Today, Tuesday April 26, at 3pm, members of the Pirate Party Australia will be handing out free CDs outside the University of Technology Sydney (UTS) Broadway Campus main entrance.
Pirate Party Acting Secretary Simon Frew said “Today is World Intellectual Property day. Intellectual property is a term used to lump together a range of different concepts in an attempt to conflate them with physical property. Ideas and culture can now be shared at a trivial cost, yet companies rely on government imposed legal restrictions to maintain their advantage through creating a false scarcity.”
“There are quite large differences between trademarks, patents and copyright, yet today is a celebration of corporate interests having successfully passed them all off as a single concept. We are coming out to oppose this and show that information should be freely shared. We have produced a Pirate Sampler CD to distribute for free, promoting the artists and Creative Commons licences” he said.

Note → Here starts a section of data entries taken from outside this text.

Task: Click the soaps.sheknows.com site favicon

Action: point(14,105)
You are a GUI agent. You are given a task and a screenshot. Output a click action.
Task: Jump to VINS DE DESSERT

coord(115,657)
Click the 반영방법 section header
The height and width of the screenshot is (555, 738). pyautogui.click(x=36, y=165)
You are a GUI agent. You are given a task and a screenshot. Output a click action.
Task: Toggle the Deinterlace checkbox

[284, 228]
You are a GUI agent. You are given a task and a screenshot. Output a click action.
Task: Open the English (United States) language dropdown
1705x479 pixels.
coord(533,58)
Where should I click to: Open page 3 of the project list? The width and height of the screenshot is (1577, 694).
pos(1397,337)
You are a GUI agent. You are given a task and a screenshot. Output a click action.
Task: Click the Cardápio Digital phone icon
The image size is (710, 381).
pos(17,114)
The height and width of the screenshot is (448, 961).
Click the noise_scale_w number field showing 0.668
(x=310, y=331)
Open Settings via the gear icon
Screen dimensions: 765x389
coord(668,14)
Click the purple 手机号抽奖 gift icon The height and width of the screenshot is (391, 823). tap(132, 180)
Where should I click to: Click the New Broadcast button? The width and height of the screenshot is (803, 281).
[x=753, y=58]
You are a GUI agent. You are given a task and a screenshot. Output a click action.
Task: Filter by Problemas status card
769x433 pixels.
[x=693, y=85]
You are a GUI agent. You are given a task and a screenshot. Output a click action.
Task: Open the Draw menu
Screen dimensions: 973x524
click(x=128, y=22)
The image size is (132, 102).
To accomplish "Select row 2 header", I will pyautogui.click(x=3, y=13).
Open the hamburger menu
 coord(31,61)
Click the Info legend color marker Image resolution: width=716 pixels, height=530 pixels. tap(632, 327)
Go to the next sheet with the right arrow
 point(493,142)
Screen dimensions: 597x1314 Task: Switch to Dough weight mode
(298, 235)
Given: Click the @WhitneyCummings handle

“Creative Commons is an alternative to copyright that has been created for artists who wish to share their works on a more equitable basis than copyright. The licence choices give artists direct control over how their art will be used.”
“Music is something that should be shared freely; organisations like MIPI and APRA are doing whatever it takes to try to limit peoples access to culture so they can remain the middle-men between artists and their fans and to continue to keep extracting their massive profits.” Mr Frew continued.
“Most artists don’t suffer from piracy at all, they suffer from obscurity.” Mr Frew said. “Freely sharing recorded music is a great marketing tool for live performances, where artists make a much larger cut of the takings. Traditional rights organisations like APRA focus on persecuting music fans for sharing their favourite music. They are not protecting artists income, but record label income.”
“Musicians make approximately 50% of the takings from any live show and only 15% for traditional album sales. As music sales have declined, this has been more than made up by an increase in income from live music. The recording industry, in particular the major labels, charge artists for their recordings and take most of the profit. Even if you have a recording deal, there is no guarantee they will promote you or even get your music into shops.” Mr Frew said.